Aku mau tanya donk soal gambar ikan di apresiasi ...
kadang kan aku suka taro di link friendster atau photobucket buat bisa di display di forum ... tapi kalo ikannya sudah dijual, aku suka delete gambarnya ... nah kalo ada di bagian apresiasi gimana? 

soalnya kan orang belajar apa yang kurang dan apa yang lebih mengenai pakem koi .. eh diskusinya ada tapi tiba-tiba potonya gak ada ...

sama kira kira thread di forum itu rencananya akan disimpan berapa lama yah? tidak akan pernah dicabut yah ... demi pembelajaran? makan tempat terus donk yah ... banyak tanya soalnya rada gaptek .... sambil seret om menkar yang jagoan IT   ::   ::   ::  

ada usulan mungkin?

dodo

----------


## beryl

Bisa juga gini brow, ikan2 yg masuk di apresiasi disendirikan..
Klo thread di forum akan disimpan selama mungkin hingga kapasitas 80% dari kapasitas total, kemudian old thread akan di backup (compressing)..

----------


## rvidella

sekarang forum koi-s sudah rame dan orang semua pada nulis ... ada fungsi view new post tapi kalo kita gak login beberapa jam saja sudah banyak postingan baru dan kadang kalo click view new post karena keterbatasan halaman jadi gak semua bisa ke display sehingga kita miss beberapa thread yah

gimana nih?

----------


## h3ln1k

PR neh om beryl   ::

----------

__Soal Tertulis 1__.
Jawab pertanyaan berikut berdasarkan kutipan dokumen di atas.
(a) Di situs mana penanya biasanya menaruh gambar ikan agar bisa ditampilkan di forum?
(b) Menurut beryl, thread di forum disimpan hingga mencapai berapa persen dari kapasitas total?
(c) Fungsi apa yang disebut rvidella untuk melihat postingan baru?

__Data Latihan__.
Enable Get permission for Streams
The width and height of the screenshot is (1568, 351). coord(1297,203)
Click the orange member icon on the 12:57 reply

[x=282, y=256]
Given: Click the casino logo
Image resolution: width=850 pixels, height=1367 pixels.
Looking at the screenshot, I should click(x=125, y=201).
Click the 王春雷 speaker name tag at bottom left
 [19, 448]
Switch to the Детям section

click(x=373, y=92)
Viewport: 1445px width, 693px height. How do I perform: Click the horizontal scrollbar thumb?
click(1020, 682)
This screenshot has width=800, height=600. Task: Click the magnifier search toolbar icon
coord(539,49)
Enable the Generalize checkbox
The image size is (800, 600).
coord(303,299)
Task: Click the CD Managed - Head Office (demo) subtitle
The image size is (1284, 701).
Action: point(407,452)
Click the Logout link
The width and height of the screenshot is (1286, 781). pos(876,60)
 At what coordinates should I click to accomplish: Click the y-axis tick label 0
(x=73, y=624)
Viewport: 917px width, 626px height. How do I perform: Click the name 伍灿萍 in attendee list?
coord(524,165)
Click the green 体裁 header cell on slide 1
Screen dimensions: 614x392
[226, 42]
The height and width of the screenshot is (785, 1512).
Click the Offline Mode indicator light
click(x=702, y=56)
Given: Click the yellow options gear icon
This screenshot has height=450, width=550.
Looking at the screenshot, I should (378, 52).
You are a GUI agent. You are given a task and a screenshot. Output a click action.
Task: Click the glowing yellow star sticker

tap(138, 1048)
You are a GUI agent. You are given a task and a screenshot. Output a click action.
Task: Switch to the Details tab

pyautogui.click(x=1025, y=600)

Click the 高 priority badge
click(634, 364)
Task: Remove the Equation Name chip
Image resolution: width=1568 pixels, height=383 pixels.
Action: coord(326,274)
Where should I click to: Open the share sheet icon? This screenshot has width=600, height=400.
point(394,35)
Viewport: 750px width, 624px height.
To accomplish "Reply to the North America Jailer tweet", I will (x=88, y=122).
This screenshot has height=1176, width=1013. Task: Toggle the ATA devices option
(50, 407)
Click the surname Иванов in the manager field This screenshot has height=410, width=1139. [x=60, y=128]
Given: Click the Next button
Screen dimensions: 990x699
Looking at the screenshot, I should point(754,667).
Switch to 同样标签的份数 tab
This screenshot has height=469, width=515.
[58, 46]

__Soal Tertulis 2__.
Salin ulang tanpa perubahan baris-baris data di atas, mulai dari baris data pertama sampai dengan baris yang memuat "coord(303,299)".

__Jawaban Latihan 1__.
(a) Di link friendster atau photobucket.
(b) 80% dari kapasitas total.
(c) Fungsi view new post.

__Jawaban Latihan 2__.
Enable Get permission for Streams
The width and height of the screenshot is (1568, 351). coord(1297,203)
Click the orange member icon on the 12:57 reply

[x=282, y=256]
Given: Click the casino logo
Image resolution: width=850 pixels, height=1367 pixels.
Looking at the screenshot, I should click(x=125, y=201).
Click the 王春雷 speaker name tag at bottom left
 [19, 448]
Switch to the Детям section

click(x=373, y=92)
Viewport: 1445px width, 693px height. How do I perform: Click the horizontal scrollbar thumb?
click(1020, 682)
This screenshot has width=800, height=600. Task: Click the magnifier search toolbar icon
coord(539,49)
Enable the Generalize checkbox
The image size is (800, 600).
coord(303,299)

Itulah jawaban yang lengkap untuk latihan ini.